Translate this sentence from the forum thread on data throttling below into Spanish: "If you signed up before February and have not yet renewed, you should not be throttled."

TEXT PROVIDED:
——
# Throttled?



## blaineevans (Jul 11, 2011)

Is there any way to 'tell' or find out if you're being throttled? Shortly after I read about the announcement I noticed that my 3G seemed to have slowed.

For instance, while using the Browser, the request will be sent, the loading bar will process until about 80% and then stick for 10-15 seconds, after which it will FINALLY bring up the page.

To add, Tapatalk has also been super slow, especially while loading images. I thought that possibly the recent update/s may have something to do with that, but I haven't looked into it too much.

Just ran some speed tests which were all close to the 1.2mb mark. (Normal for me with the 5 bars in my room.) Also checked my data usage, nearing about 2gb for this month already. Any of you think this could put me into that 5% VZW mentioned? Or am I just being paranoid/impatient?

OT: Was drocap removed from the market?


----------



## blaineevans (Jul 11, 2011)

Just took a look at VZWs website, they've added more info. According to the FAQ generally the top 5% is 2gb+. I'm at about 1.9gb atm, so I believe I may be throttled.. already.

L2Google first, thread later. Ha.


----------



## GunnerOnASpooky (Jul 8, 2011)

Ahahahahahaha..I average 10-12 gb per month...on a light month


----------



## blaineevans (Jul 11, 2011)

GunnerOnASpooky said:


> Ahahahahahaha..I average 10-12 gb per month...on a light month


Well you sir, are throttled!


----------



## Snow02 (Jun 14, 2011)

If you signed up before February and have not yet renewed, you should not be throttled. That's when they changed the customer agreement.


----------



## blaineevans (Jul 11, 2011)
——
DATA:
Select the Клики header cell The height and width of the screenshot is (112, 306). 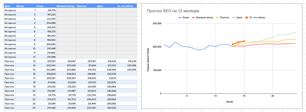46,6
——
SOLUTION TO THE EXERCISE:
Si te registraste antes de febrero y aún no has renovado, no deberían limitarte la velocidad.